YOUR OBJECTIVE
Please reproduce the lines from the one containing "This screenshot has width=255, height=453." through the end of the data below exactly as they stand, and omit all pictures.

··· DATA SUPPLIED

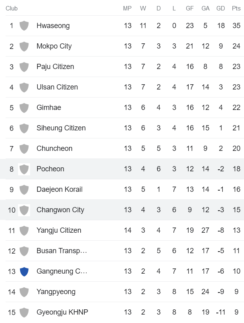Click the Hwaseong club crest icon
The width and height of the screenshot is (244, 323).
pos(24,25)
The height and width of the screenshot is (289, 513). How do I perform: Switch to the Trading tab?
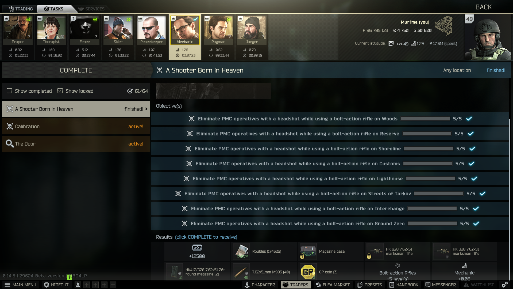tap(21, 9)
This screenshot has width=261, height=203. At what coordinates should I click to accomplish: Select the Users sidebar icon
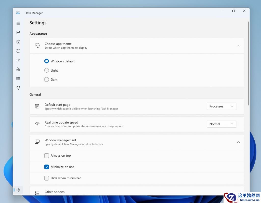click(18, 69)
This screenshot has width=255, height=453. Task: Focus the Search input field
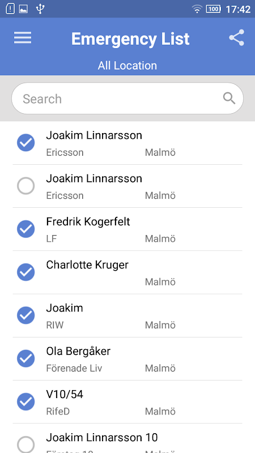[127, 99]
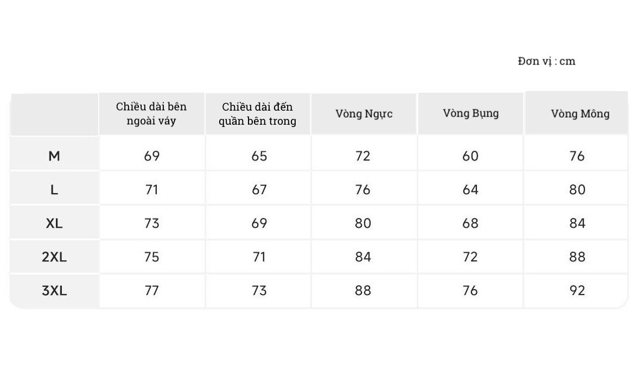Select the 3XL size row label
The image size is (643, 391).
tap(54, 291)
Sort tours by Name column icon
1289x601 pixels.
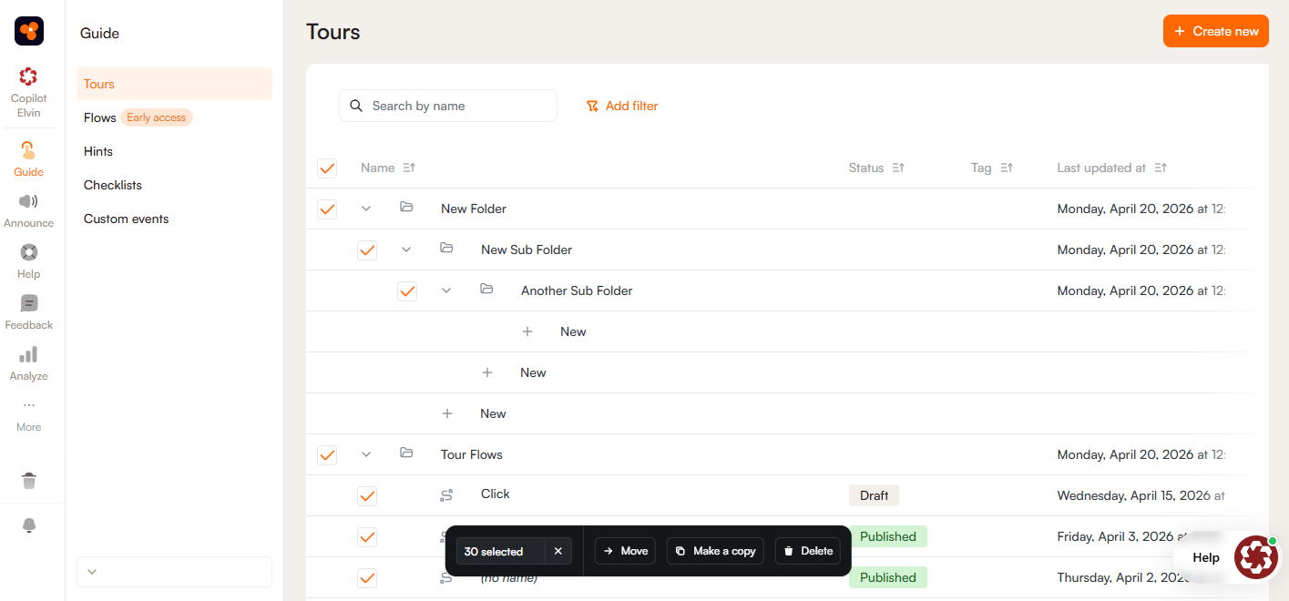pos(409,168)
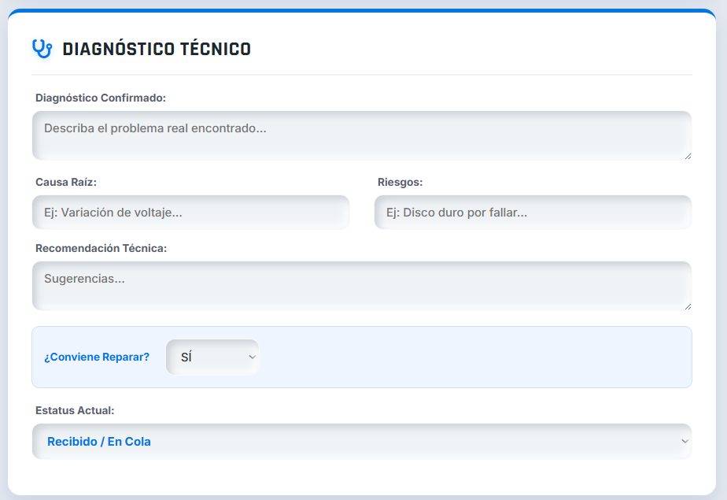This screenshot has height=500, width=727.
Task: Click the ¿Conviene Reparar? label
Action: tap(97, 357)
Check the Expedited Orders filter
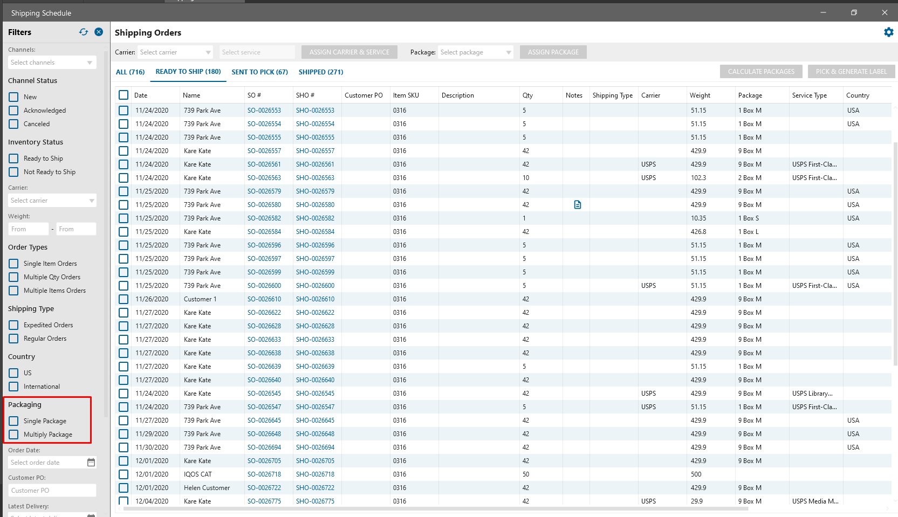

······

RESULT OF THIS EXERCISE
This screenshot has width=255, height=453. Task: Focus the Search input field
[127, 99]
Select the 3XL size row label
The image size is (643, 391).
tap(54, 291)
Sort tours by Name column icon
1289x601 pixels.
pos(409,168)
This screenshot has height=500, width=727.
Task: Click the ¿Conviene Reparar? label
Action: tap(97, 357)
Check the Expedited Orders filter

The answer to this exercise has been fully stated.